Based on this first validation, a plan or proposal (high-level strategy and roadmap, and a research plan) is created.

activities and methods I use: Understanding the problem, interviewing stakeholders and clients, market research, advisory role in meetings with clients, writing a proposal for an approach, creating a roadmap together with the client.

 

Initial Research

The research phase mostly begins with desk research to identify business goals, processes and internal operations as well as narrow down the user group to make a selection for participants for a qualitative session.

This is followed by and more in-depth stakeholder interviews to validate business goals and processes.

As a next step overview maps of findings are created and research materials such as interview guides or context mapping materials and schedules are created.

After that qualitative research is carried out, the research is the validation with the user.

I call this phase Initial research because research continues during the whole process, in conceptualization in form of concept tests during the sprints in form of usability testing and during the pilot in the form of booklets, questionnaires, observing,...

 

Methods I use and have experience with:

Research: Stakeholder & user Interviews, observation, and shadowing, context mapping, co-creation workshops, questionnaires, usability testing of existing products, sensitizing booklets and diaries, focus groups, mystery shopper, literature research.

Artefacts: stakeholder maps, touchpoint maps, probs, workshop templates and sensitizing materials.

Analysis & Service Orchestration

In this phase, all research results, backstage, and frontstage come together.

The results of the research are analyzed and topics and relations are identified, mapped out and linked to the backstage, for example, internal systems and operations.

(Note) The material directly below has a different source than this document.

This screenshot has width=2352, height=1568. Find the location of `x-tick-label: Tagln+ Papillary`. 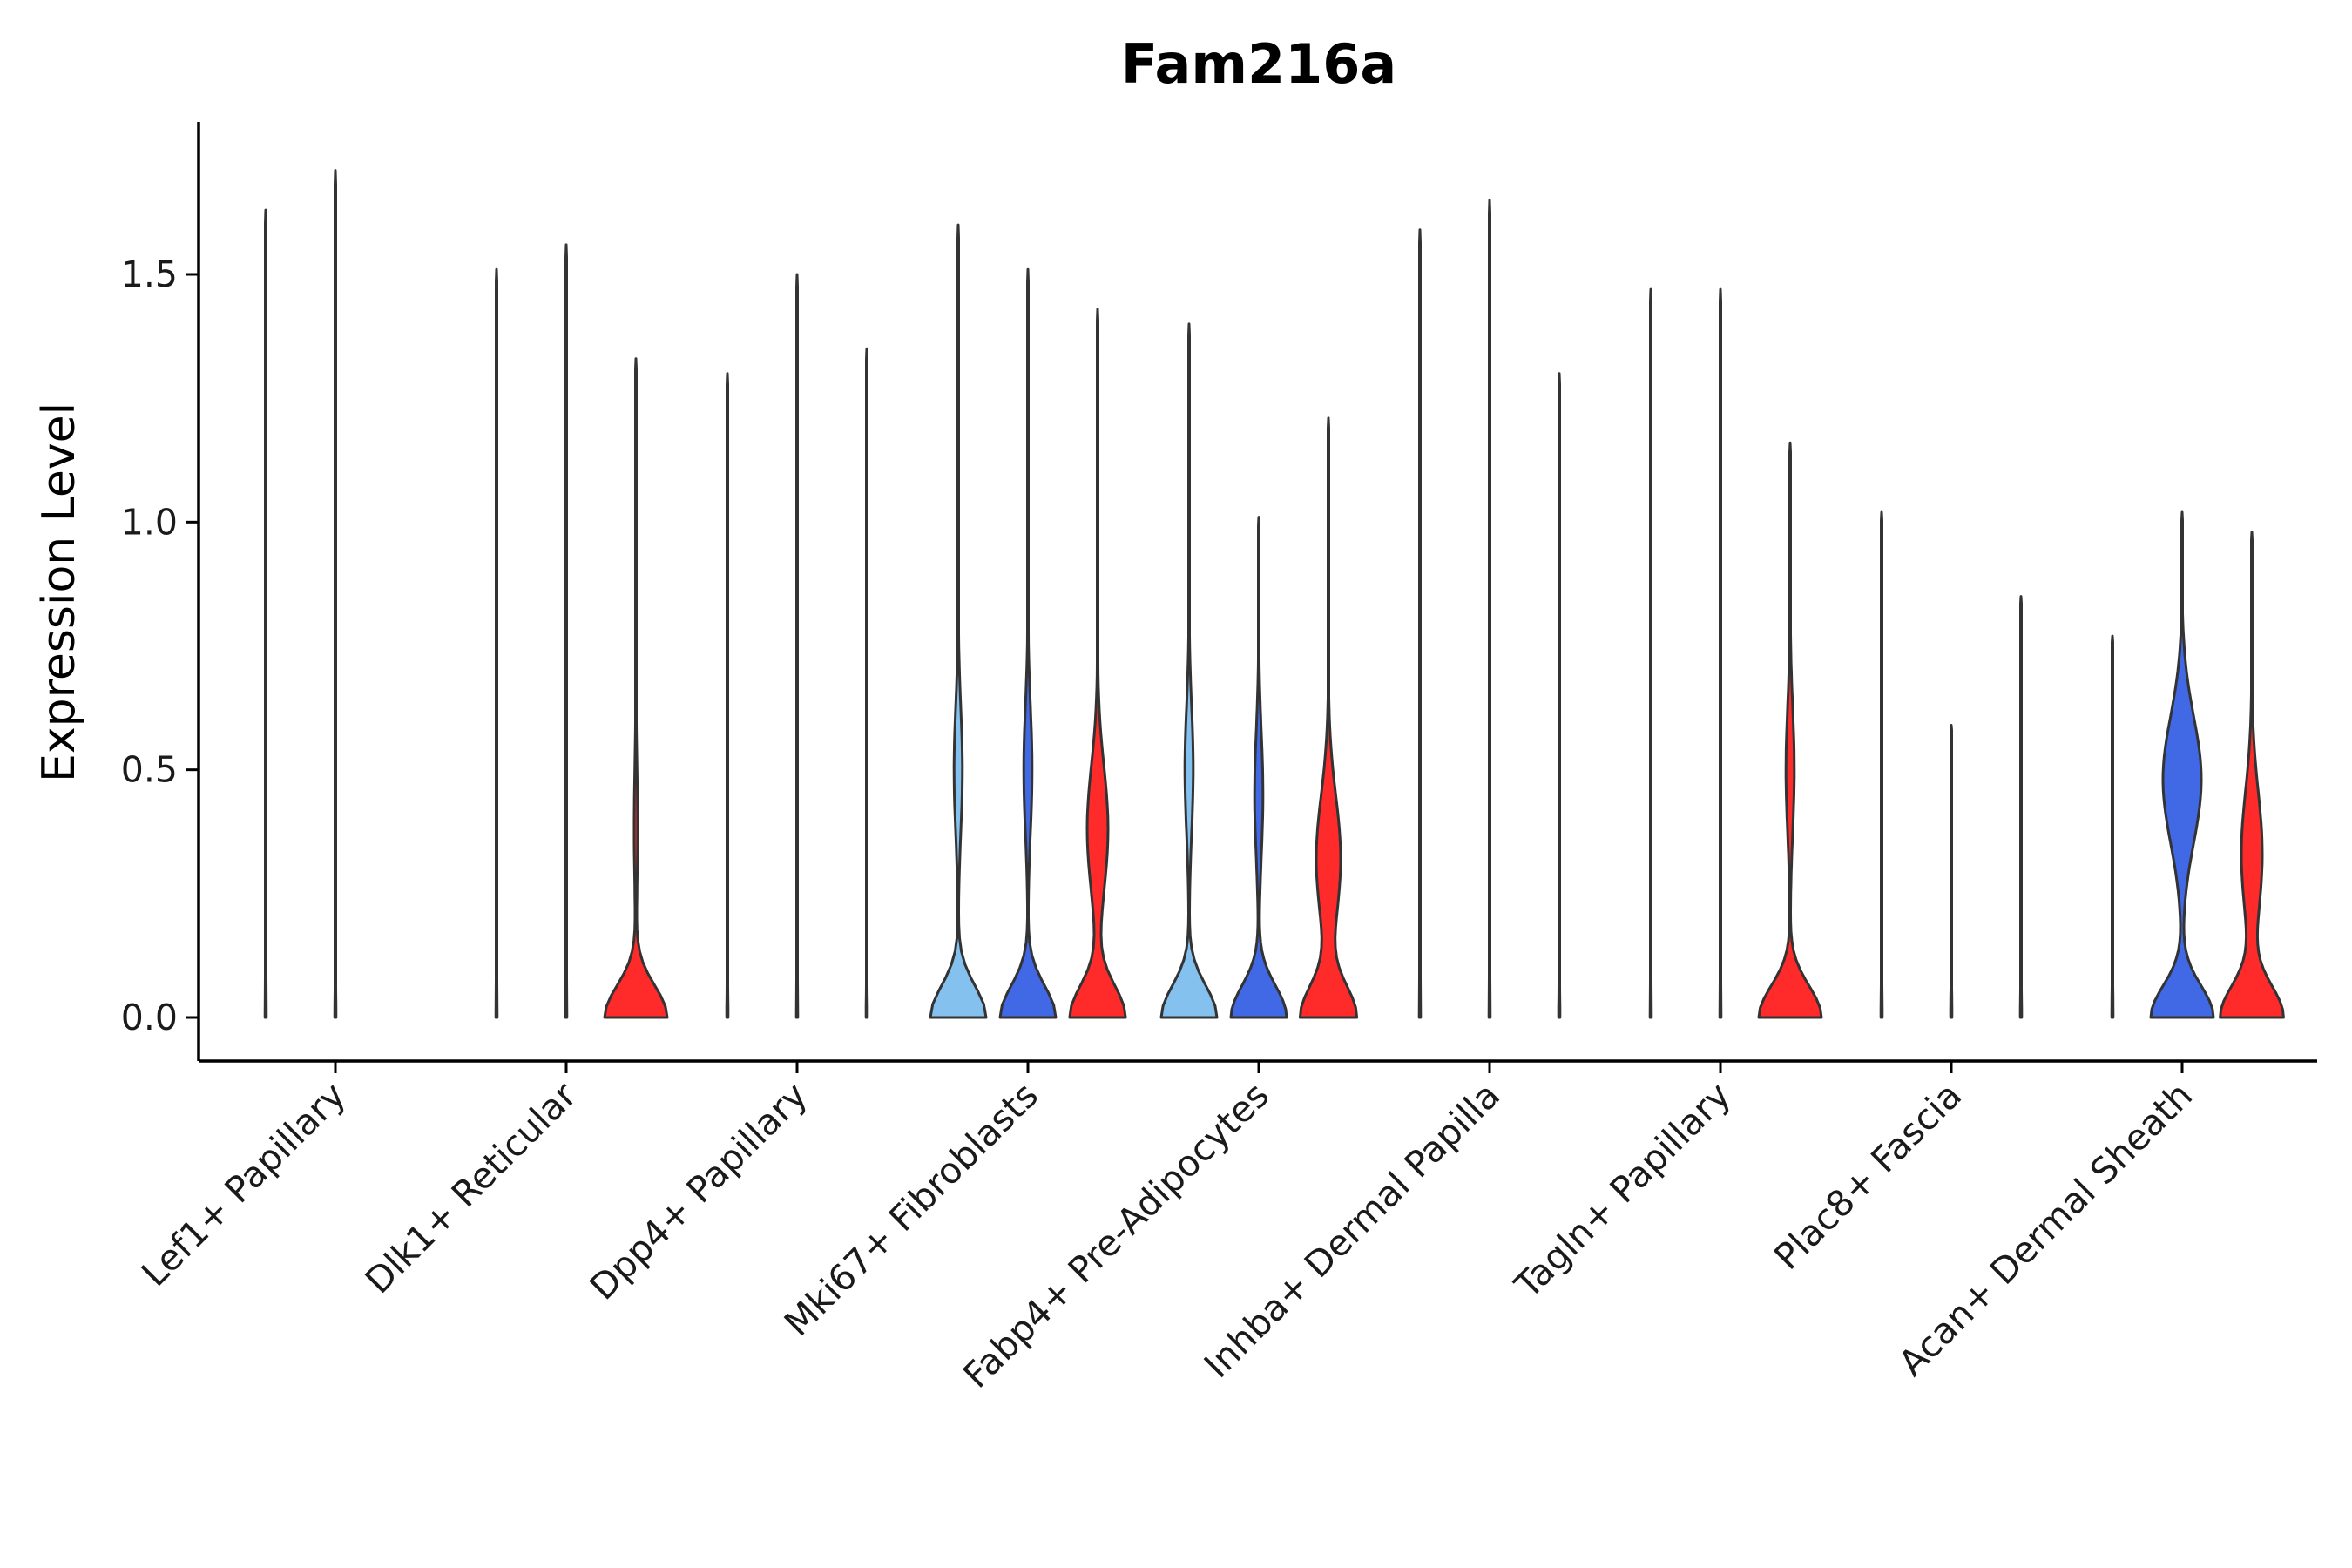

This is evaluated with IT and processes. Based on the analysis the service is orchestrated, a service proposition created and requirements are defined (User stories, design requirements,...). The outcomes are evaluated with the stakeholders such as product owners, designers, and implementation teams.

 

Outcomes

Customer journey maps, personas, service blueprinting, ecosystem maps, service proposition, creating epics, writing user stories, swim lane mapping, business model canvas.

Conceptualisation

Based on the service proposition and the requirements from the analysis concepts are created, often in co-creation with business stakeholders, designers and development teams. Otherwise, the concepts are evaluated with them.  Ideally, the concepts are also tested with users and iterated upon before the implementation phase begins. Based on user and stakeholder validation the concept (s) to move forward with is identified. This is often a so-called sprint 0 in which stakeholders are taking part in ideation workshops, technical research and advise.

 

Methods I use:

concept workshops with stakeholders and team, application architecture, user flows, concept drawings, paper prototypes, concept testing with users. wizard of oz, technical exploration with development and It.

Design & Implementation

Implementation in Software development is done in Sprints. Interaction-, Visual design, and Development work together on user stories defined for a sprint. 

 

Each sprint contains identifying priorities to work on first, validating the priorities with stakeholders and user needs and creating designs and developing features. Design and development have to be validated before going live.

Service designers define backlog together with PM (backlog prioritization and user story creation) and together with team define content and user stories for the following sprints.

After each sprint, the results of the sprints are shown to the client and stakeholders and new features are tested with the users. The results of these tests create new or refined user stories. 

 

My role

Defining epics and features with service blueprint, user needs and design requirements in mind, Epic overview and aligning the backlog and prioritisation with POs, Creating wireframes and flows, content and design refinement with visual design, copywriters, marketing and development, usability testing, helping with scrum methodology (e.g writing good and useful user stories).

if part of a scrum team then also: daily stand up, sprint planning, sprint demo, sprint review, scope review following sprint.